The usage of the pipeline will be explained further in the coming sections, but the idea is to take in a video file (or batch of video files) and seamlessly run a series of operations on the videos like detecting faces, identifying celebrities, classifying genders, and more. At the end of the pipeline, there will be outputs for each video in the specified output directory in an easy to use structure and format.

Getting Started
- Setting Up
- Quickstart with Examples
Overview
Usage
Configuration
Components

Getting Started

Note: the TV News pipeline is only "officially" supported on Linux, however advanced users can attempt to run it on MacOS.

Setting Up

Install Python3 (requires Python 3.6 or up)
Install Rust (specifically with rustup https://rustup.rs)
Clone this repository. The following instructions all take place within this repo.
Run ./install_deps.sh. This will install submodule dependencies and install Python depedencies with pip3. Installing Gentle (one of the dependencies) is a lengthy process and could take upwards of 40 minutes. It in turn will install many other dependencies, so if you wish to do a more manual installation, you can attempt to follow the chain of installation scripts and execute the commands yourself.
If you want to enable the celebrity face identification using AWS, you will need to setup an account with AWS, and add your credentials to a config.yml file (see Configuration). Learn more at https://docs.aws.amazon.com/rekognition/latest/dg/setting-up.html.
If you plan to use the TV News Viewer, please follow the instructions listed in the TVNEWS_VIEWER_README.md.

Quickstart with Examples

I highly encourage you to read the rest of this document before getting started but this section will detail a simple use case on the sample videos we've provided. Those videos and their captions are located within the examples directory, and are licensed by MSNBC under the Creative Commons Attribution license (reuse allowed).

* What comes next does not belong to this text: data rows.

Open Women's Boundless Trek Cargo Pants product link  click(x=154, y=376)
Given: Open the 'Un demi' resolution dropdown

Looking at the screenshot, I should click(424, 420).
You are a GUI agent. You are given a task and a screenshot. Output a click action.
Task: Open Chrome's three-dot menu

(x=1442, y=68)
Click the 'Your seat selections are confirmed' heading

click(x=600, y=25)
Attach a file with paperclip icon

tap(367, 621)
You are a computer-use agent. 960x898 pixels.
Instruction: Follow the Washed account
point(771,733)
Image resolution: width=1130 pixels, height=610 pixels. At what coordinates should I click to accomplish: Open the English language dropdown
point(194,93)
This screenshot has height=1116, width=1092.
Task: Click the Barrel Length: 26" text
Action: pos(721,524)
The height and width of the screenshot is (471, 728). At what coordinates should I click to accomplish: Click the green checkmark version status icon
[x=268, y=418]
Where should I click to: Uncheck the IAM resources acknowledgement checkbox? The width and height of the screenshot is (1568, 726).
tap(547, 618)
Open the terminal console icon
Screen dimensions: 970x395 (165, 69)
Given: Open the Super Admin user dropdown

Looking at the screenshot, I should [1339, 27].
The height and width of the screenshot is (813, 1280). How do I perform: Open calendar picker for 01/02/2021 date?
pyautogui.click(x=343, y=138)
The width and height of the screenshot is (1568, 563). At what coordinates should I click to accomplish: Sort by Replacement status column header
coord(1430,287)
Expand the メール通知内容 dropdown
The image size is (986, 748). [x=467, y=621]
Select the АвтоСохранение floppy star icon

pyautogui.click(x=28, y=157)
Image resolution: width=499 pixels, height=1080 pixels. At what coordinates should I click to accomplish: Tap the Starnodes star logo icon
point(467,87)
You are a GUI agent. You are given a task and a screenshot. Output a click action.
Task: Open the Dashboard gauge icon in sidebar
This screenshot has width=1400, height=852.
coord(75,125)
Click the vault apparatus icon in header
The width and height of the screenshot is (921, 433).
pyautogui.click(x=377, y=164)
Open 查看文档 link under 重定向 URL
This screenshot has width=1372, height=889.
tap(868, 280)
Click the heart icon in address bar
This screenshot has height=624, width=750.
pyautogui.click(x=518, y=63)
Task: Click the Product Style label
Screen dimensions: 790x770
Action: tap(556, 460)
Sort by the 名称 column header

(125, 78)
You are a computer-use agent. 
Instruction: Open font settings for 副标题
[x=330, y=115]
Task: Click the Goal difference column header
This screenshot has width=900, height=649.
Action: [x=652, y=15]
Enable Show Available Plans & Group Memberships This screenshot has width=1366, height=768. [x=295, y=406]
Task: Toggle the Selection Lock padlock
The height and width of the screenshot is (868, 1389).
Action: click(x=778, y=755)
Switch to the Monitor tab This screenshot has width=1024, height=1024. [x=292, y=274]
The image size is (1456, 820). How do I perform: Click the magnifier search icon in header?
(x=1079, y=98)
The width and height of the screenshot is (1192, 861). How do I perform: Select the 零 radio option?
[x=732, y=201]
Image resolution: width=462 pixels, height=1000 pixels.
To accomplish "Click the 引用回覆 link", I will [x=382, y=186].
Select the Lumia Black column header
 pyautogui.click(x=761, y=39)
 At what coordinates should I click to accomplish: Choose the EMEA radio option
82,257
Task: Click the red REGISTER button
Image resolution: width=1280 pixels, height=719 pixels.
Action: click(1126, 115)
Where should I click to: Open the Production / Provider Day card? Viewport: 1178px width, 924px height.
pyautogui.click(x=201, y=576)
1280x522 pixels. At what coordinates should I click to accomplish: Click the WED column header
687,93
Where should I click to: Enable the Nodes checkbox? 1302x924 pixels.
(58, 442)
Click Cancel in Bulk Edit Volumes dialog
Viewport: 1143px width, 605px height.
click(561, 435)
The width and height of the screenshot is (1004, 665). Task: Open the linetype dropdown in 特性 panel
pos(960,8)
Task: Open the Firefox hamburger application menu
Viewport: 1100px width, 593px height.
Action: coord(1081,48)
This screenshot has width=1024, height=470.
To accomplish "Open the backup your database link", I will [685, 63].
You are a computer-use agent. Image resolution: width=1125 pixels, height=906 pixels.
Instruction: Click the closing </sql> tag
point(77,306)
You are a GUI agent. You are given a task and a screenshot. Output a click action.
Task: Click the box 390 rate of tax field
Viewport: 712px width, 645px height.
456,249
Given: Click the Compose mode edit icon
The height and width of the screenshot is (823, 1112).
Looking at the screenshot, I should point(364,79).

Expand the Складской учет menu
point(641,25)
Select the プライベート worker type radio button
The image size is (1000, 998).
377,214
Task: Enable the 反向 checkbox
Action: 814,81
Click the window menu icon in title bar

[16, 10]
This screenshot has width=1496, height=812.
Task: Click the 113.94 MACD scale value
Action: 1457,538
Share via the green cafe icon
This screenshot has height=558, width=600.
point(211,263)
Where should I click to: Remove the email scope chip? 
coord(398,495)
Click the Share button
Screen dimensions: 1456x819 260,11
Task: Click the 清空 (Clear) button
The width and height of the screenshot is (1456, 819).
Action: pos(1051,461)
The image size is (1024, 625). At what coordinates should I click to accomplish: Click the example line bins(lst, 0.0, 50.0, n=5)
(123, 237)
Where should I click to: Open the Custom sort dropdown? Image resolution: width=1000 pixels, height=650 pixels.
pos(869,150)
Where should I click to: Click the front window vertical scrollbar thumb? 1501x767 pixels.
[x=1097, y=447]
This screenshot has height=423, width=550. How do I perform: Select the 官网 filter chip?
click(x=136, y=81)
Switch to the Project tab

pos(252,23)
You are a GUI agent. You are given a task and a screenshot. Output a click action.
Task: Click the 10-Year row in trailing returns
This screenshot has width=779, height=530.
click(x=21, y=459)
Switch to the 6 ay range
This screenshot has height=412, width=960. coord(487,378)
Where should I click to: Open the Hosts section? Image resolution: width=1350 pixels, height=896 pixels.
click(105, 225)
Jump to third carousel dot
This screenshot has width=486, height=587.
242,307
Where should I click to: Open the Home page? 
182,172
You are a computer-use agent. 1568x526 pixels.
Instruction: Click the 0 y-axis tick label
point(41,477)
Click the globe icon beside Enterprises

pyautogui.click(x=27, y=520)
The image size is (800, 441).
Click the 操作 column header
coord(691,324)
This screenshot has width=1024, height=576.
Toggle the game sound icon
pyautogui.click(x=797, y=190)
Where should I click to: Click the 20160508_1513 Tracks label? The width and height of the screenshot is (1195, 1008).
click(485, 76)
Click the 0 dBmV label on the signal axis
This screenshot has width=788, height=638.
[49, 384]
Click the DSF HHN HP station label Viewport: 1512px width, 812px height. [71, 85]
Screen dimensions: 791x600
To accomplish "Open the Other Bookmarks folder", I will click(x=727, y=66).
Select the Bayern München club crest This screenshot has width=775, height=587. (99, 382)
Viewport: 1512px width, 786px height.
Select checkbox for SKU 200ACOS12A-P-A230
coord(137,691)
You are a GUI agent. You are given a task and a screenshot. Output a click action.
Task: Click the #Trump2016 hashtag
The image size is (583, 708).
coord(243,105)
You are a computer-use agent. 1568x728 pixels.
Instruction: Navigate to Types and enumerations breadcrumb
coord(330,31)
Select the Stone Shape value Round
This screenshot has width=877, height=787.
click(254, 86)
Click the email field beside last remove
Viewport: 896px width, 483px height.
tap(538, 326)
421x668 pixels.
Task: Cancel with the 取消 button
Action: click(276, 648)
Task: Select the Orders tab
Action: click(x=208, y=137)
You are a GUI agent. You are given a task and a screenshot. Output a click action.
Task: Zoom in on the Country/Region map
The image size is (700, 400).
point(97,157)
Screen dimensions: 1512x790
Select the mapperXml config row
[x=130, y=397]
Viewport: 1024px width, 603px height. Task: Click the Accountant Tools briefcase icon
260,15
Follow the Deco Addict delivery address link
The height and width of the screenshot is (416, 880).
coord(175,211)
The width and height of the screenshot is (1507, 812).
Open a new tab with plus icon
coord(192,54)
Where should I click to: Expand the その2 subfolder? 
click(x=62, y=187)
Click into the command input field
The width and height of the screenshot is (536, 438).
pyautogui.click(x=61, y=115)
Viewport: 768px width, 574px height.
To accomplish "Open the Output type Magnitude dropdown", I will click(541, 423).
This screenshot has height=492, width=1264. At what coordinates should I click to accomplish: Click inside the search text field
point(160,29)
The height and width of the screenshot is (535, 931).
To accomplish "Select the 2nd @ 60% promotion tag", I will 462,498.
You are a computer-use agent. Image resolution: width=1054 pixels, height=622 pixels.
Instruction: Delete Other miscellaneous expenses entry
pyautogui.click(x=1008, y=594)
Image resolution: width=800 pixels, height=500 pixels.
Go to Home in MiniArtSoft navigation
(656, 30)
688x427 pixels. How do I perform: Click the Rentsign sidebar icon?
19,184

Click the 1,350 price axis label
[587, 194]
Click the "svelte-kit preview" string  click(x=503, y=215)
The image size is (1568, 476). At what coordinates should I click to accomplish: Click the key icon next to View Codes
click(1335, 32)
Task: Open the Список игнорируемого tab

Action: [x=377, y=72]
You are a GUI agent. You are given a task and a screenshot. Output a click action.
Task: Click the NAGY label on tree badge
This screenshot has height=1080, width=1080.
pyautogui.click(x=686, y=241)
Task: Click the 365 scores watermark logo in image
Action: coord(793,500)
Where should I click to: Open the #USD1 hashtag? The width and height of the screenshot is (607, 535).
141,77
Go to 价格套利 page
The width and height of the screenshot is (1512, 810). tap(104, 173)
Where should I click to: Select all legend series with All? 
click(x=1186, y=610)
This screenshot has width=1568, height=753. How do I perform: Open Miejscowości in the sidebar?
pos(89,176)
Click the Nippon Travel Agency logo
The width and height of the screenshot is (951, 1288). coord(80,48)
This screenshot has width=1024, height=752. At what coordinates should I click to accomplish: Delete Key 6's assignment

To begin, make sure you are in the root of the tv-news-ingest-pipeline repo.

We will first create a configuration file to make our lives a bit easier while we run these commands (you can read more in the Configuration section).

Copy over the config.yml file that we've provided in examples by running

cp examples/config.yml ./

If you haven't set up Amazon's Rekognition service, you are going to want to disable face identification. Open up config.yml in your favorite editor, and uncomment the lines as specified below:

disable:
#   - face_component
#   - black_frames
  - identities
  - identity_propogation
#   - genders
#   - captions_copy
#   - caption_alignment
#   - commercials

This will tell the pipeline to disable those two stages, without having to pass in extra command line arguments specifying what to disable.

Now, we will create a batch file containing all of the video file paths for the videos we want to process. We will do the same for the captions as well. Run

ls examples/sample_videos/* > sample_batch.txt
ls examples/sample_captions/* > sample_batch_captions.txt

Feel free to inspect either of these files to better understand what goes into a batch file.

Now we will run the pipeline on the sample videos, and have it output into the directory sample_output. Run

python3 pipeline.py sample_batch.txt --captions=sample_batch_captions.txt sample_output

And that's it! If everything was installed correctly, this should finish with all of the outputs in sample_output for you to inspect.

You can follow the instructions in TVNEWS_VIEWER_README.md for how to set up a local web app from these outputs.

Overview

As mentioned in the intro, the TV News Ingest Pipeline is a script that systematically takes a collection of videos (and video captions) through various analyses that take place in separate components. The output of the pipeline are the outputs of each component (images, JSON files, srt files) in an organized and easy to use format. These files can be used however you'd like, but scripts are included in this repo to turn these outputs into the data necessary to power the TV News Viewer (again, read TVNEWS_VIEWER_README.md for more information).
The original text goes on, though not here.